-- Start of INPUT --

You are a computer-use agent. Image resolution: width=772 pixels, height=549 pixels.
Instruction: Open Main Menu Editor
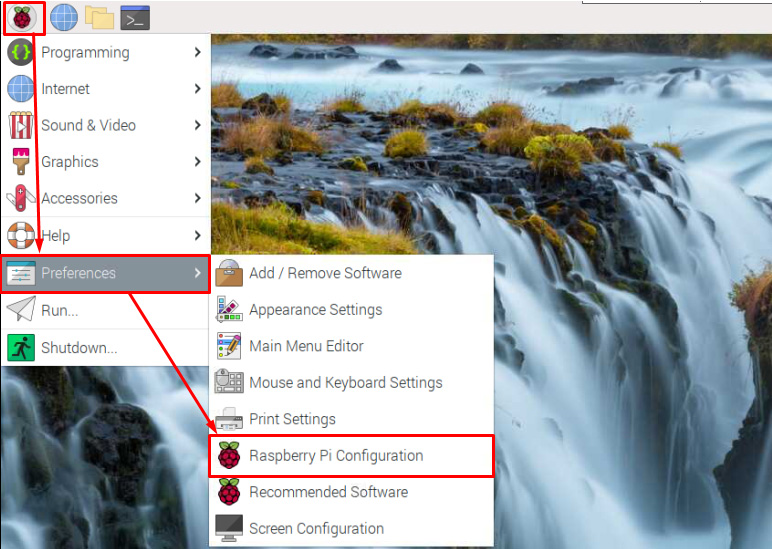306,346
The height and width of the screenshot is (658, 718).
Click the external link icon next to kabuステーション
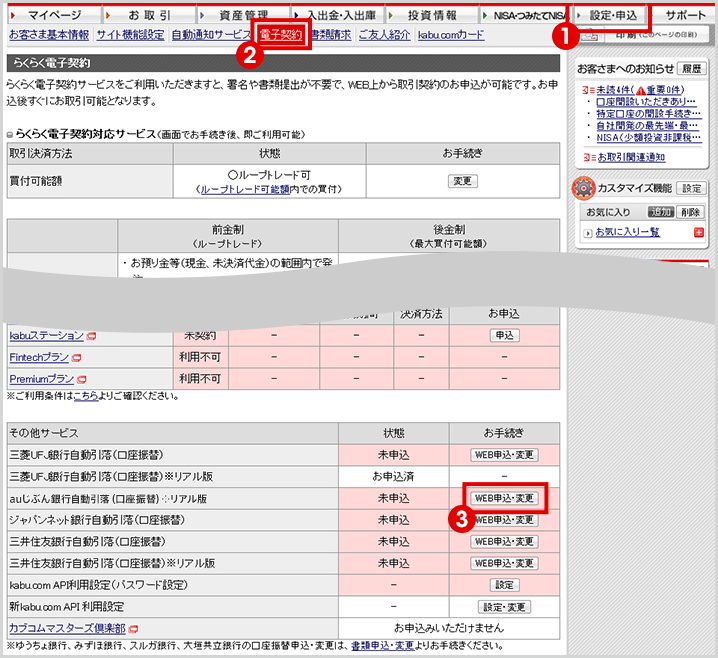pos(91,336)
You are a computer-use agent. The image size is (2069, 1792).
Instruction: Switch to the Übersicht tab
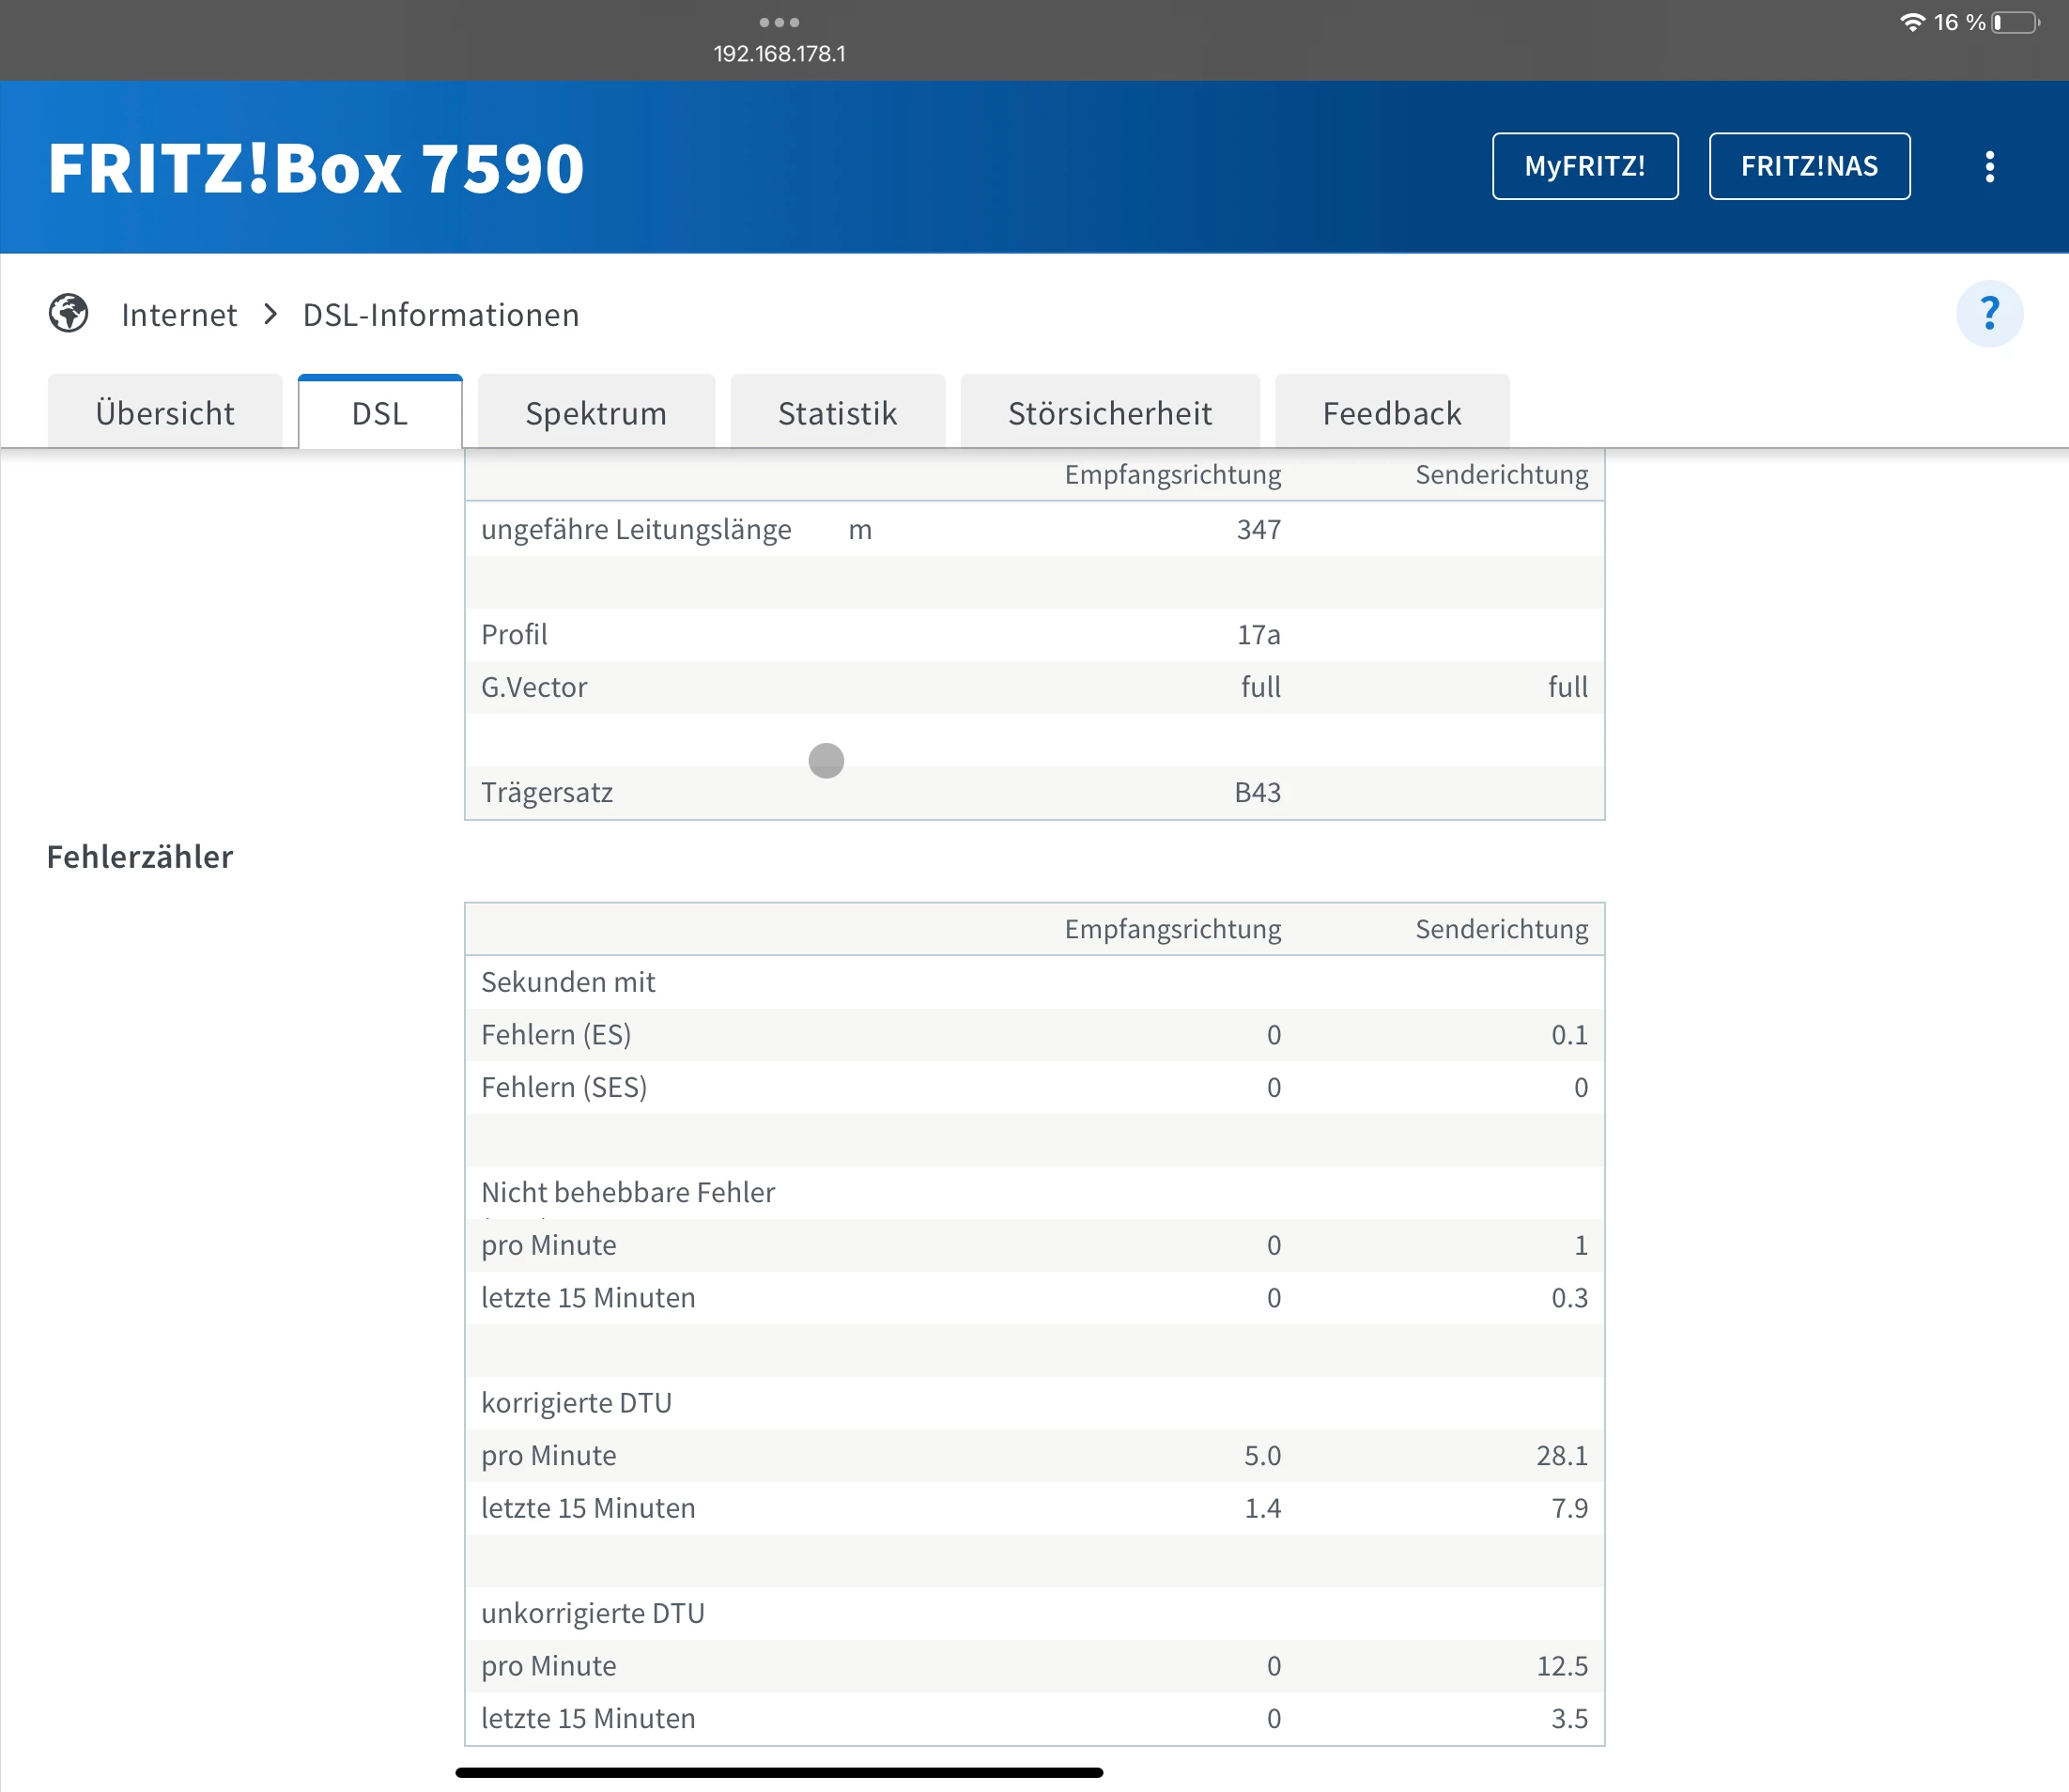[x=165, y=413]
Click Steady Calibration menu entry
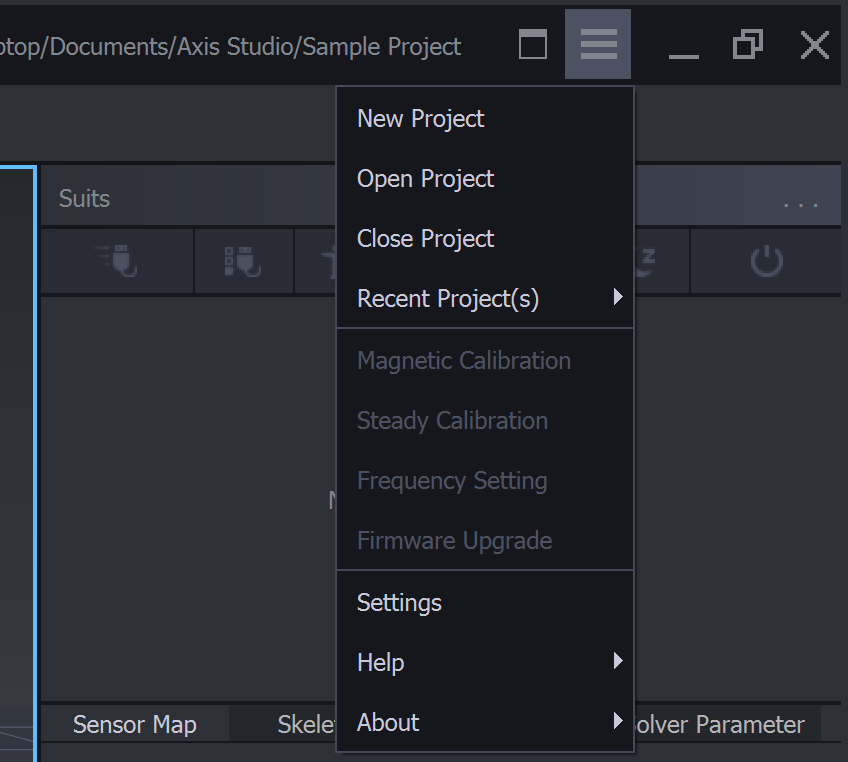Screen dimensions: 848x762 click(452, 420)
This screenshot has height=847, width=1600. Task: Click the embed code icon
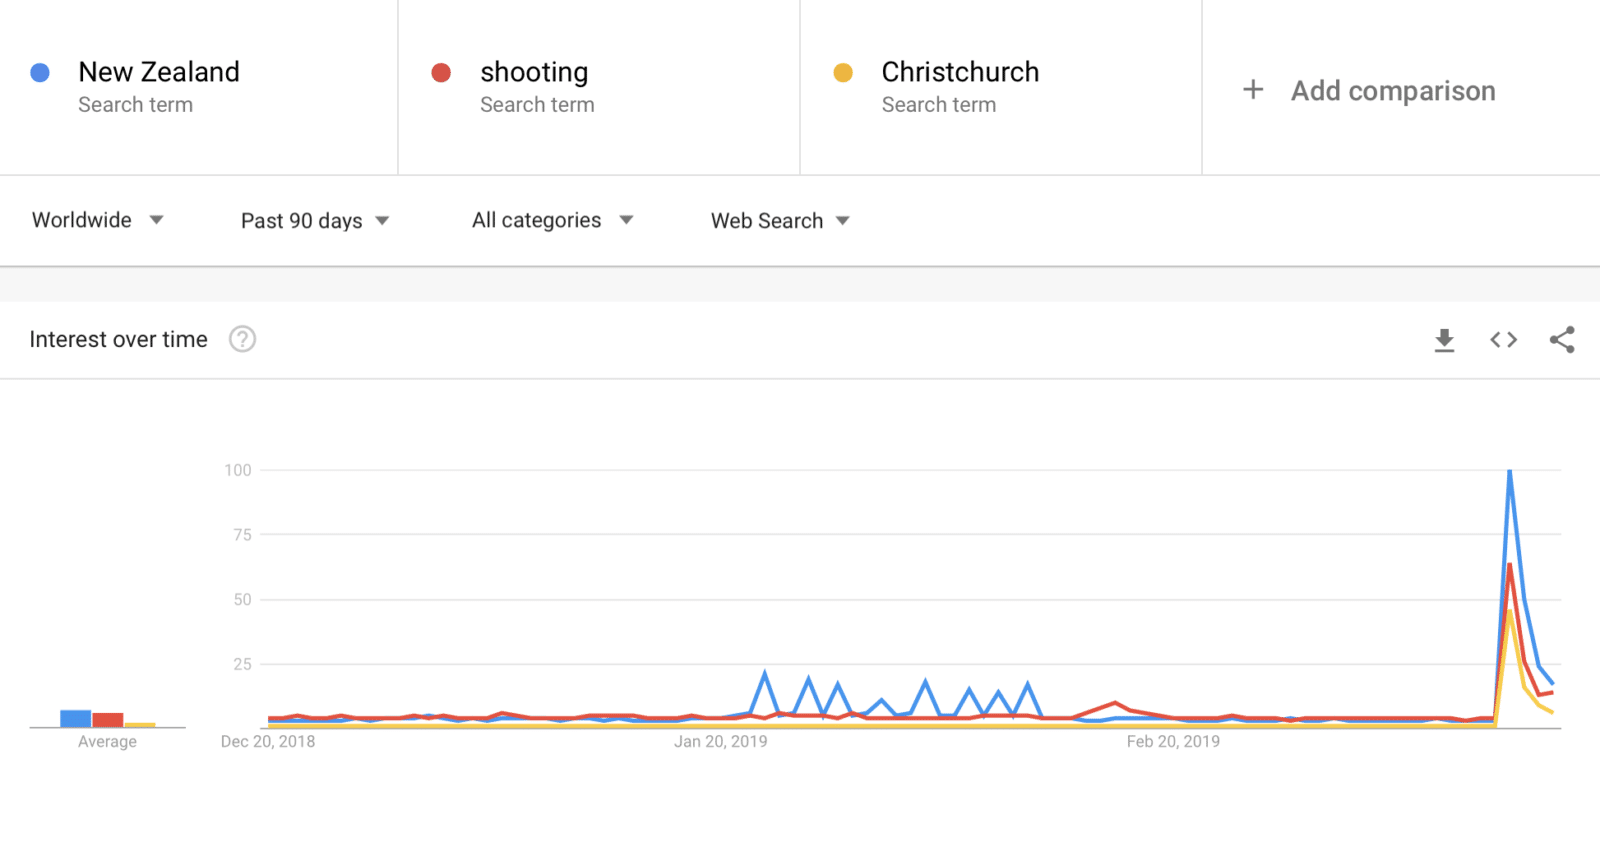(1503, 340)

-- End of INPUT --

_EXERCISE REQUIREMENTS:_
Output every line of the data above as a JSON list of strings, one string per line, with blank lines omitted. Leave the pictures out.

_EXERCISE RESPONSE:_
[
  "You are a computer-use agent. Image resolution: width=772 pixels, height=549 pixels.",
  "Instruction: Open Main Menu Editor",
  "306,346",
  "The height and width of the screenshot is (658, 718).",
  "Click the external link icon next to kabuステーション",
  "pos(91,336)",
  "You are a computer-use agent. The image size is (2069, 1792).",
  "Instruction: Switch to the Übersicht tab",
  "[x=165, y=413]",
  "Click Steady Calibration menu entry",
  "Screen dimensions: 848x762 click(452, 420)",
  "This screenshot has height=847, width=1600. Task: Click the embed code icon",
  "(1503, 340)"
]